● **EXERCISE DETAILS**
Although the data holds pictures, return only the lines from the one containing "Click the 机器人分类 heading" to the end, exactly, and without them.

[[ THE INPUT, beginning ]]

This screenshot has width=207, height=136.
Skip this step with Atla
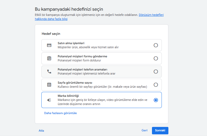coord(41,131)
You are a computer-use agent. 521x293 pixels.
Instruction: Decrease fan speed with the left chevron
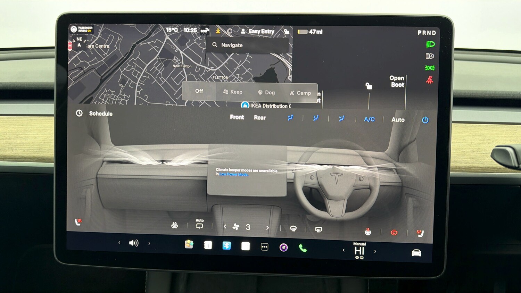224,227
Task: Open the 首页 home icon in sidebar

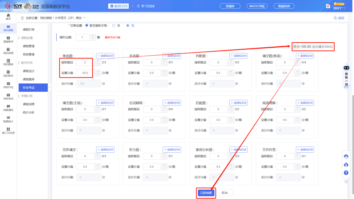Action: [x=8, y=16]

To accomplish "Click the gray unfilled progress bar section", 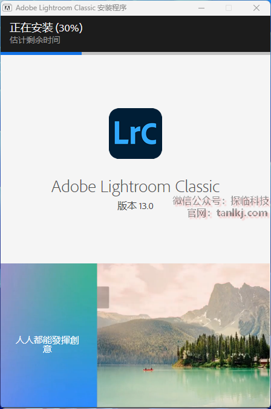I will pyautogui.click(x=176, y=54).
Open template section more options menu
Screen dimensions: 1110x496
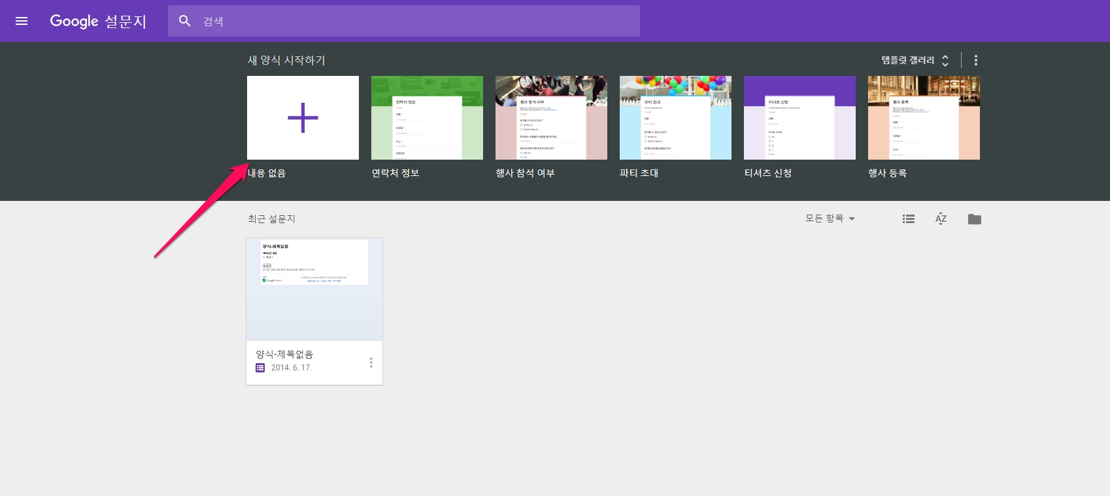tap(976, 60)
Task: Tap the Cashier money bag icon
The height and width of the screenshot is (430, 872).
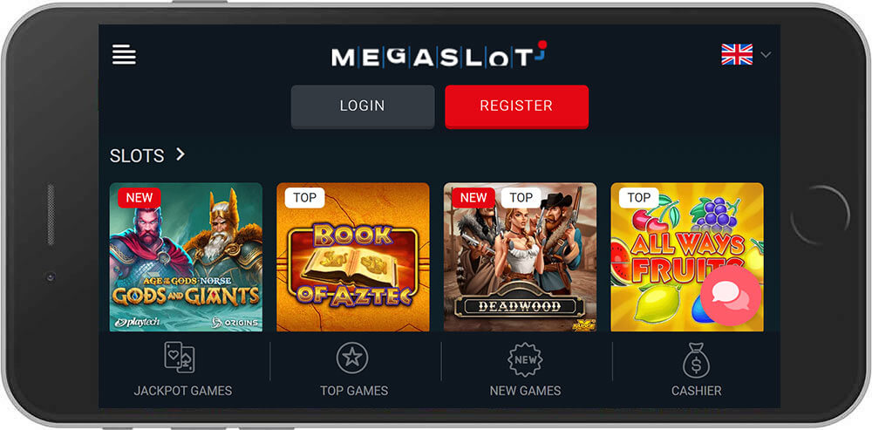Action: [696, 360]
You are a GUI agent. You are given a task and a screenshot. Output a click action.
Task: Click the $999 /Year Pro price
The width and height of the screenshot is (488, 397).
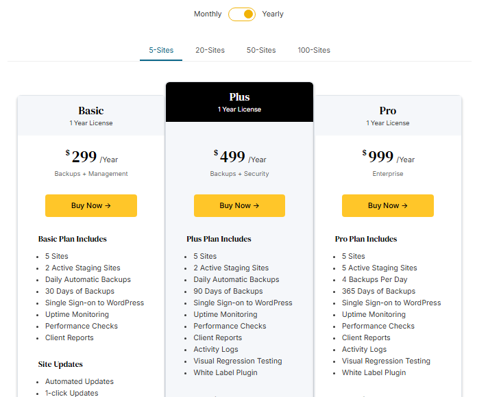point(388,157)
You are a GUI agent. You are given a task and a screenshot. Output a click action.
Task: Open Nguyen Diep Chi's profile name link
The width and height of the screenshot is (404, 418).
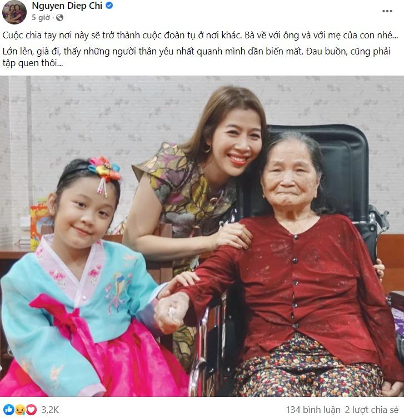(x=67, y=6)
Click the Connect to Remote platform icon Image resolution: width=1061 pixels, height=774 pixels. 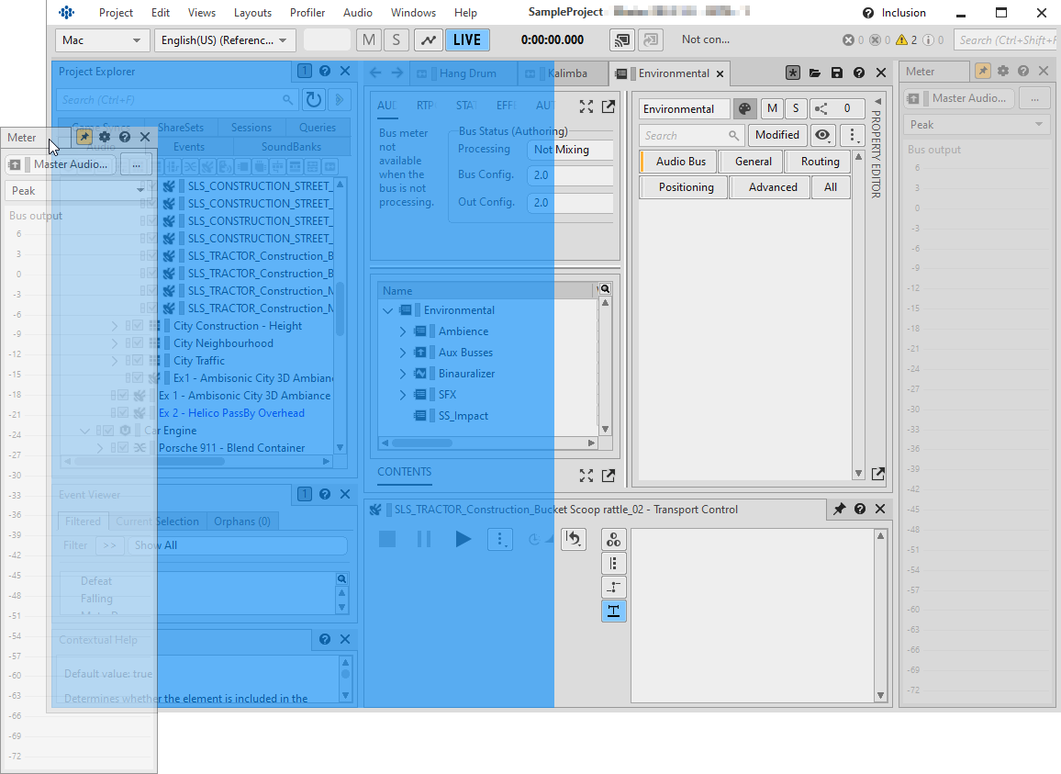click(621, 40)
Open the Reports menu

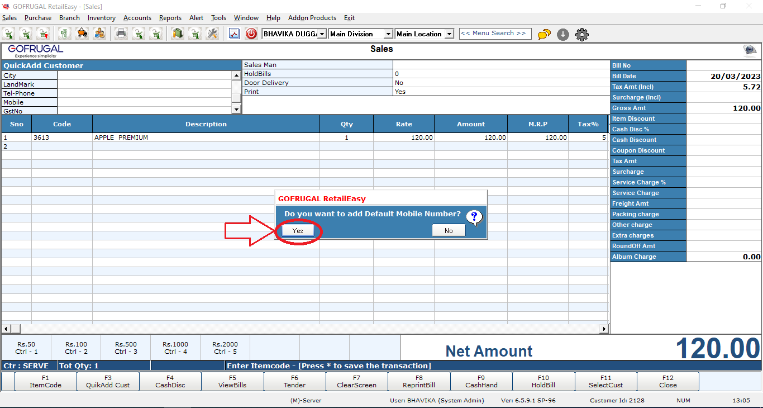tap(170, 18)
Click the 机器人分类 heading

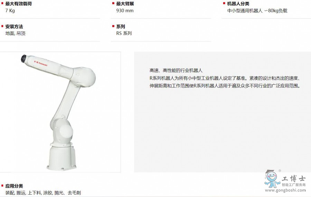pyautogui.click(x=238, y=3)
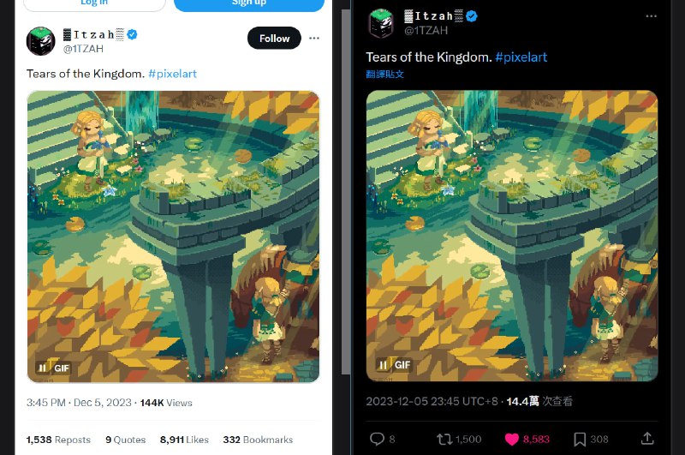
Task: Open three-dot menu next to Follow button
Action: pos(313,38)
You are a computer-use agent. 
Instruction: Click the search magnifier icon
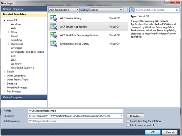pyautogui.click(x=177, y=10)

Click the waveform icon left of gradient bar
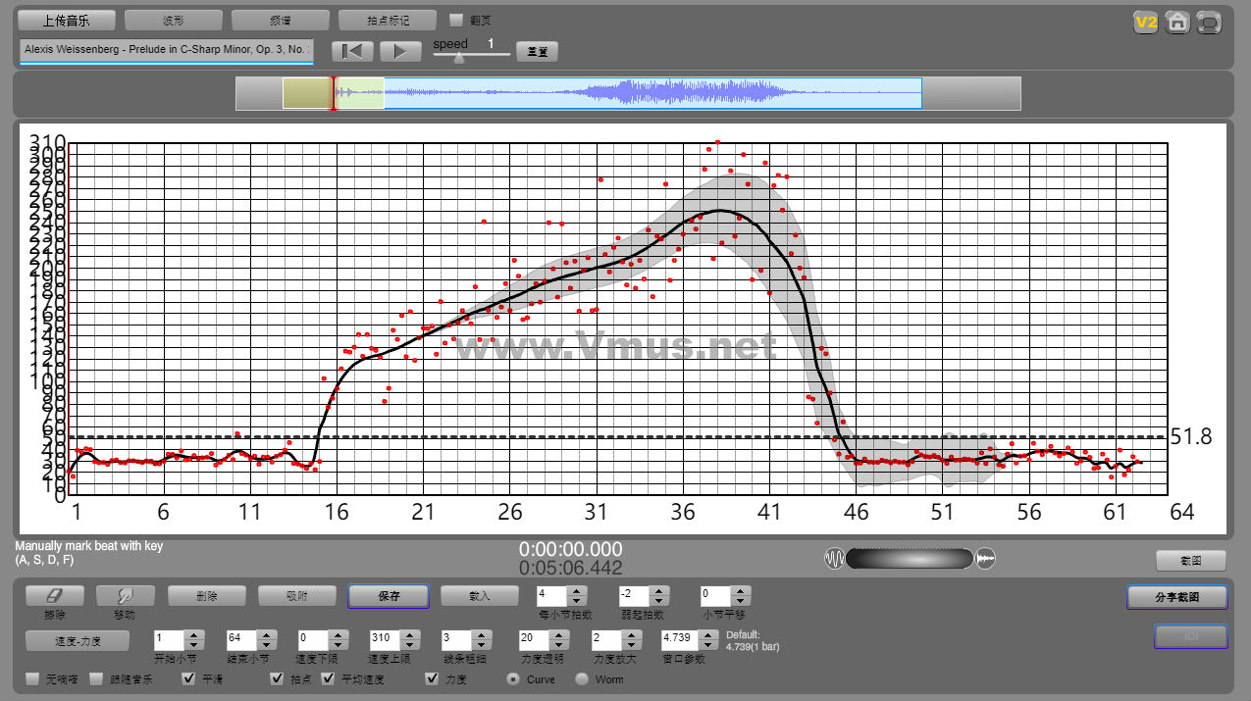[834, 559]
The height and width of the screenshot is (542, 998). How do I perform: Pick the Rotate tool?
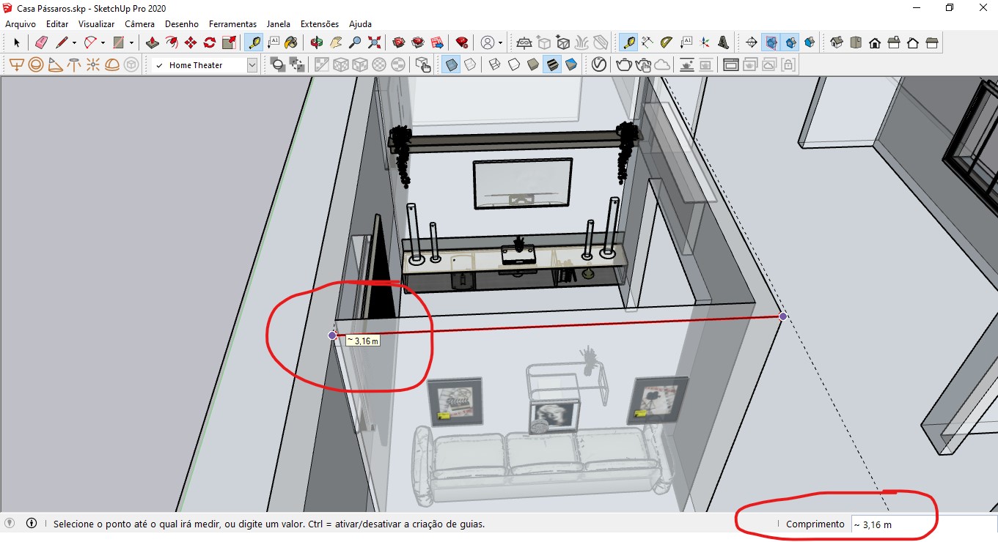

[[ THE INPUT, end ]]

● **RESULT OF THIS TASK**
Click the 机器人分类 heading

pyautogui.click(x=238, y=3)
Task: Open three-dot menu next to Follow button
Action: pos(313,38)
You are a computer-use agent. 
Instruction: Click the search magnifier icon
pyautogui.click(x=177, y=10)

Click the waveform icon left of gradient bar
[834, 559]
The height and width of the screenshot is (542, 998). How do I perform: Pick the Rotate tool?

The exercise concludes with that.